> **Instruction 1**: In the article on the Tangier History Museum, why have newcomers who try to change the island not lasted there, according to Andrew Langley? Answer in one to three sentences.
> **Instruction 2**: Resume the article on the Tangier History Museum from the point where it ends.

> **Text extract**:

──────

Tangier History Museum preserves island’s heritage and culture

By Miles Layton

Tangier Post Facebook Page

TANGIER, VIRGINIA — Long a part of American history, this tiny island in the Chesapeake Bay has a museum dedicated to preserving and sharing the past, however, Tangier offers more through its “living” history.  

The Tangier Island History Museum is a testament to the island’s heritage, past and present.  

Captain John Smith named the island during his voyage up the Chesapeake more than 400 years ago because it reminded him of Tangier, a city in Morocco.  

During the War of 1812, Tangier served as a staging ground for the British fleet for the Battle of Baltimore — an event that inspired Francis Scott Key to compose “The Star Spangled Banner.”

For nearly 1,000 slaves during the War of 1812, Tangier was a fortress of salvation and the place where they took their first free steps. Fort Albion, named after the ancient name for England and Commodore George Cockburn’s flagship, was constructed on the island in 1814.

Generations of watermen have raised families on the island, so the museum’s exhibits chronicle the culture and heritage of their isolated home in the Chesapeake Bay.  

“People started digging in attics and in storage sheds and finding all these artifacts and all this stuff that we have in here in the museum. And it’s been a labor of love,” said Andrew Langley, a key volunteer at the museum who is a longtime resident of Tangier. “I mean, every year people find something and thing, ‘how about this for the museum?’ So it’s constantly changing. We have everything represented basically from when the island started back in 1608 all the way to present day.”

Then there’s the oyster-crab — yes, you read that right. The creature is a mix of crab and oyster — crustaceans caught in the Bay by watermen for hundreds of years.  

Preserved in a glass case, the oyster-crab is real unlike a unicorn or a jackalope — a mythical animal of North American folklore described as a jackrabbit with antelope horns.

“When our mayor (James “Ooker” Eskridge) caught it in 2017, he published photos on Facebook,” Langley said. “Some scientists thought he was making a ‘Jackalope’ situation trying to fool somebody. And he told them to come look at it. He had it alive at the time in one of his crab floats. And they came and looked at it and researched it and found out that it was real.”

Museum shares stories with black and white photos of Tangier’s past — what it looked like when 1,500 people lived on the island — life then is much the same as it is today.

“I’ve been here about 35 years and what I’ve noticed is that people that come to the island from the mainland and try to change Tangier and try to change things — 100% haven’t lasted, haven’t made it,” Langley said. “One reason is because people just won’t associate them socially and they won’t get that islander bond with them because they think they’re trying to take their heritage and change things. But the ones like myself and several others that have come here, they embrace the community and have taken on the lifestyle.”

Langley continued, “People that move to the island and stay tend to blend in and find out the way people do things on the island by just taking it all in and enjoying themselves.”

Like most places in close-knit communities, no matter whether it’s the Eastern Shore or a holler deep in West Virginia, Tangier’s residents, many of whom come from families who have lived and died on the island for generations, use time to define the two types of people who come to the island.

──────

> **Source excerpt**:
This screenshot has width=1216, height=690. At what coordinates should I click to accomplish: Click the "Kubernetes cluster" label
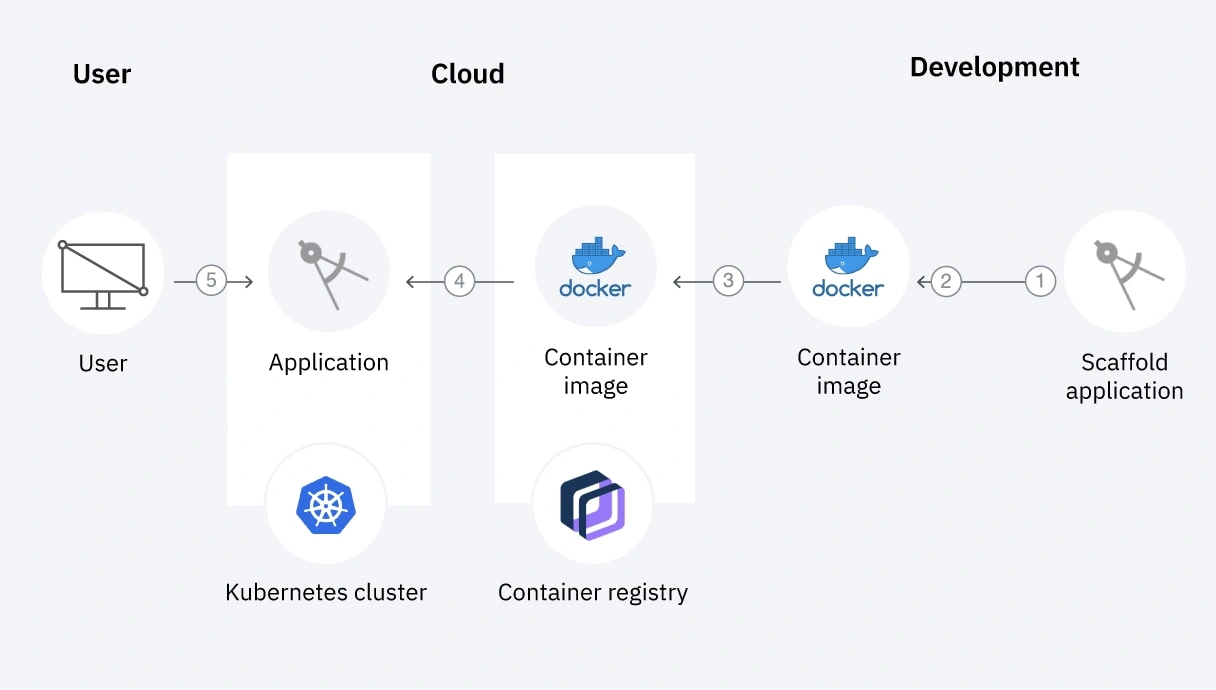pos(326,592)
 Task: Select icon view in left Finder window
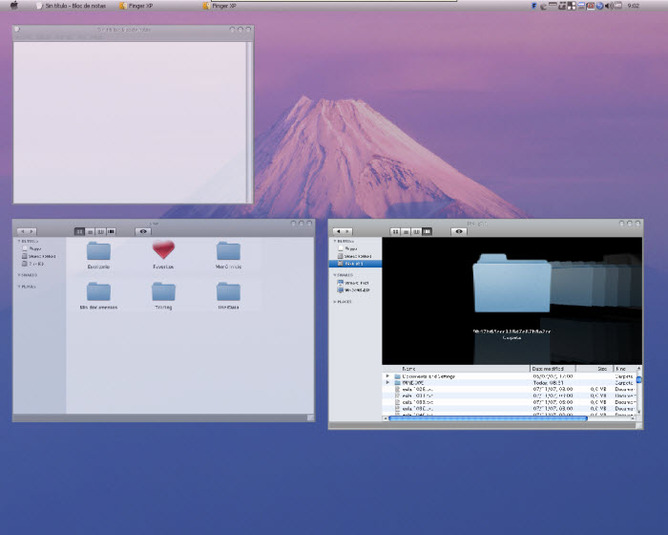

──────

> **Right answer 1**: According to Andrew Langley, islanders will not associate socially with newcomers who try to change Tangier. The newcomers therefore never form the islander bond, because residents believe they are trying to take their heritage and change things.

> **Right answer 2**:
Langley said people who have moved to Tangier but haven’t been there very long are called “come here’s” whereas longtime residents are called “muddy toes.”

“New people — they’re called ‘come here’s’ for a while, but then after you’re here for so long and you stay and you make it and you got ‘mud on your toes’ that’s when you know, you’re in — a part of the island.”

Like the museum, Langley shared stories about the island’s people who are a special blend of folks who care deeply about their community. Neighbors wave to each other as they move about the island. If you’re walking, Mayor Eskridge and others may give you a ride in a golf cart to your destination.

“Everyone knows each other — Tangier is a place where you can leave your doors open, unlocked,” Langley said.

Old men gather at the marina to talk about politics and fishing. Rather than push colors around in video games all day, kids play together, often biking around the mile or so loop around the island.  

“Kids, if you got kids, you don’t gotta worry about those kids because everybody on this island is watching out for them,” Langley said.  

Church is a big thing for folks in Tangier because working on the water can be dangerous and living on an island that faces the possibility of extinction because of erosion or climate change is an act of faith.

And then there’s the history of the island that’s tied to Methodism.

In front of Swain Memorial United Methodist Church there is a historical marker dedicated to Joshua Thomas (1776-1853) — a skilled waterman known as the Parson of the Islands who traveled in a canoe called the “Methodist.” Thomas conducted services for British forces stationed at Fort Albion during the War of 1812 and foretold their defeat at Baltimore in 1814.

Past or present, church brings folks together in good times or bad.  

“I don’t know if you remember the January blizzard of 2000,” Langley said. “It was about the last couple weeks around 20th January. It had the whole East Coast in its grip from Florida to Maine. It was so bad.  Well, my father died down in Louisiana, so I was unable to get there because we had a (Ford) Escort station wagon. So there’s no way I could have been allowed on the road. I couldn’t even get off the island actually because the weather was too bad.”

Langley continued, “So we went to the Methodist church up the road, I said, ‘Do you mind if me and the kids, when they’re having their funeral down in Louisiana, do you mind if we sit here in church? And I’d like to tell them some stories about their grandpa.’ Pastor said, ‘No problem.’ So we’re there and the door starts opening up at different times. And before it was done, we had 35 people sitting in the church with us in a roaring blizzard.

“Snow was coming down, blowing up under the door, but yet they cared enough about us to come and sit with us and hear stories about my dad. For 3 to 4 weeks, my wife didn’t have to cook a meal because of people. And this is still the same way today. When somebody passes away on here or gets injured real bad, gets hurt, we help each other. And this is the thing about the island that you don’t see a lot of the places.”


The Tangier Island History Museum is located at 16215 Main Ridge Road, Tangier, Virginia. The museum typically open from 11 a.m.-4 p.m. Monday-Saturday and noon-4 p.m. Sunday. Admission is $3, free for children under 11, military veterans, active duty servicemembers and Tangier residents. For information, call (757) 891-2374.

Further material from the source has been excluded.